● TASK PROMPT
Can you pick out and copy every line in the records below that contains the string "dropdown"? Case counts.

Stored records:
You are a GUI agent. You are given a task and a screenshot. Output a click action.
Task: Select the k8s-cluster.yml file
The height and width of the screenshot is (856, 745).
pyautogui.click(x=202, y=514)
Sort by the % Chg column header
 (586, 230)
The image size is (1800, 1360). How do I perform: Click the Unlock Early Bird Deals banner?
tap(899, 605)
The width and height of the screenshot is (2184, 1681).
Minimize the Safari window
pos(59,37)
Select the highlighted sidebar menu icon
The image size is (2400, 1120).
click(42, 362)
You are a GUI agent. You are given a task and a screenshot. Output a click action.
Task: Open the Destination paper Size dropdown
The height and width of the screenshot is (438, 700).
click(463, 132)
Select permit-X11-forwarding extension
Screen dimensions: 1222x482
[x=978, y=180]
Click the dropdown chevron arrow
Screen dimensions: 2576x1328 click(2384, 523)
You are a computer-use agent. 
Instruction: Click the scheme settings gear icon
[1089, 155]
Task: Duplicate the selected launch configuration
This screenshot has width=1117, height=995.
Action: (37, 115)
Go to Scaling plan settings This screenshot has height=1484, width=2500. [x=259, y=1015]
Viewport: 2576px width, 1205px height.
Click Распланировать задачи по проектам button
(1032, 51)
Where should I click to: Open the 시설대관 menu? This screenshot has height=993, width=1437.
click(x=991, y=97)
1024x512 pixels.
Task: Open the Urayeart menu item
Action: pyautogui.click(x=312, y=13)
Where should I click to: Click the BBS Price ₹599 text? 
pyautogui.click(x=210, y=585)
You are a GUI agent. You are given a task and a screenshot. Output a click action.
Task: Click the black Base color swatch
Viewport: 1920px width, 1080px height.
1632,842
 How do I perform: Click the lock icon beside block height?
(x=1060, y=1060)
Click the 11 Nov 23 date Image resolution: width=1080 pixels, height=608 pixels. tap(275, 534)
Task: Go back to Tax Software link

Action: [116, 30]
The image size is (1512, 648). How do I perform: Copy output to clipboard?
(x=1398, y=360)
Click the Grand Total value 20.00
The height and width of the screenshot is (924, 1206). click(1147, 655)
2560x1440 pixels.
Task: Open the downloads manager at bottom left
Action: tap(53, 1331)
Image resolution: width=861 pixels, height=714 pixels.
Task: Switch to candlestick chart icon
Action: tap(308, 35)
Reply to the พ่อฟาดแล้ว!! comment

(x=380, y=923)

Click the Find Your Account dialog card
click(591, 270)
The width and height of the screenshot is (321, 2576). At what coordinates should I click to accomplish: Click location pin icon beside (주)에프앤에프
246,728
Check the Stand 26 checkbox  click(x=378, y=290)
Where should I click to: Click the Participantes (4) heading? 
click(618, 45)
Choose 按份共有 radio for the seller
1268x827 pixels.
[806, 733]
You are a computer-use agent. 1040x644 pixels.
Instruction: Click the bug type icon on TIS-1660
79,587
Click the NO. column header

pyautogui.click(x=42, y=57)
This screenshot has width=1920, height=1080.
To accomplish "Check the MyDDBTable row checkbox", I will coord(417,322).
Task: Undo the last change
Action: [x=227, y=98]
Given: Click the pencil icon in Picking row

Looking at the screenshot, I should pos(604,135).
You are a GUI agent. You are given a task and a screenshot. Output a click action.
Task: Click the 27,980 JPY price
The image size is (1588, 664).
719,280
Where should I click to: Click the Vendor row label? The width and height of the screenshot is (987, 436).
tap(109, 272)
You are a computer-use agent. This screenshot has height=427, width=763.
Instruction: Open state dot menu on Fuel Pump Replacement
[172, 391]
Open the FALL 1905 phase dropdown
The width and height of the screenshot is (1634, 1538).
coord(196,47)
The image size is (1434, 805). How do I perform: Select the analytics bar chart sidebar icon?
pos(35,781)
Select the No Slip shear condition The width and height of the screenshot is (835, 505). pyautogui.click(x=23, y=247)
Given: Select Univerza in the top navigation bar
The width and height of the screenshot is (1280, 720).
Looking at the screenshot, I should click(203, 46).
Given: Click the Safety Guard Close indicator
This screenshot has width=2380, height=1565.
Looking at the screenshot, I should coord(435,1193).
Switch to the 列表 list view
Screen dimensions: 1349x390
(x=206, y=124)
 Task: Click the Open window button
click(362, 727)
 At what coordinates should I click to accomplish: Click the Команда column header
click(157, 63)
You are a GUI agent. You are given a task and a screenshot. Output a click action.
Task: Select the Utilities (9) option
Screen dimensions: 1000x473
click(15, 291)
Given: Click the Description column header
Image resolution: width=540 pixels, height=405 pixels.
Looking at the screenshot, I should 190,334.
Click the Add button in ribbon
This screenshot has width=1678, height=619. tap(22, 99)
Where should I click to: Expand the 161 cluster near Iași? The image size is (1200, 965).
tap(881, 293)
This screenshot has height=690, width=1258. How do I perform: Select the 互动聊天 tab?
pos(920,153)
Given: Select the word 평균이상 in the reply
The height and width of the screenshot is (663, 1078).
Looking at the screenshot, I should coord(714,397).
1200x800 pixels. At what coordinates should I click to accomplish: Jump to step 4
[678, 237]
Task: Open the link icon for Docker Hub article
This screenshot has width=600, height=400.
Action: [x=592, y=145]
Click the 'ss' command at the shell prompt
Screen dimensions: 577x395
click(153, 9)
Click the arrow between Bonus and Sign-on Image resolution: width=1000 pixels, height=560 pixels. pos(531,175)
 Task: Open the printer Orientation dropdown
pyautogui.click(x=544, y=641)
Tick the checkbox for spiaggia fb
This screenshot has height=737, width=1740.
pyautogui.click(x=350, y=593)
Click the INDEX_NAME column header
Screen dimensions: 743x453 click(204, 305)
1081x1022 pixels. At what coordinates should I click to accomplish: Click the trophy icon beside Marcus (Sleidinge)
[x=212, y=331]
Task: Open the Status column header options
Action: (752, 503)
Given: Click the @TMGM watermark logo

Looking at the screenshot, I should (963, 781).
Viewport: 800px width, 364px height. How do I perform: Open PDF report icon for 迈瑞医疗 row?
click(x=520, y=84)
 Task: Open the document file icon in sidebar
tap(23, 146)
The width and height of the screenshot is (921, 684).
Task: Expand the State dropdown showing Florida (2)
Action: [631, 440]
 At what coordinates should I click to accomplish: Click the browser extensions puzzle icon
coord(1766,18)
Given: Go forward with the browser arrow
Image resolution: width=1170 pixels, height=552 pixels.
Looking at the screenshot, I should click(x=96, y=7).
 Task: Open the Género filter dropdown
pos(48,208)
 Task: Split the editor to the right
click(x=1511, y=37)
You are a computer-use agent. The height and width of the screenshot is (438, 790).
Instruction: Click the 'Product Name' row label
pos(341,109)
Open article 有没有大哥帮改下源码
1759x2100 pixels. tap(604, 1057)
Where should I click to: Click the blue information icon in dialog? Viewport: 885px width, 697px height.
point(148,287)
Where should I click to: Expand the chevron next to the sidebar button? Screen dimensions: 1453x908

● RESPONSE TO THIS TASK
Task: Open the Destination paper Size dropdown
Click the dropdown chevron arrow
Open the FALL 1905 phase dropdown
 Task: Open the printer Orientation dropdown
Task: Expand the State dropdown showing Florida (2)
 Task: Open the Género filter dropdown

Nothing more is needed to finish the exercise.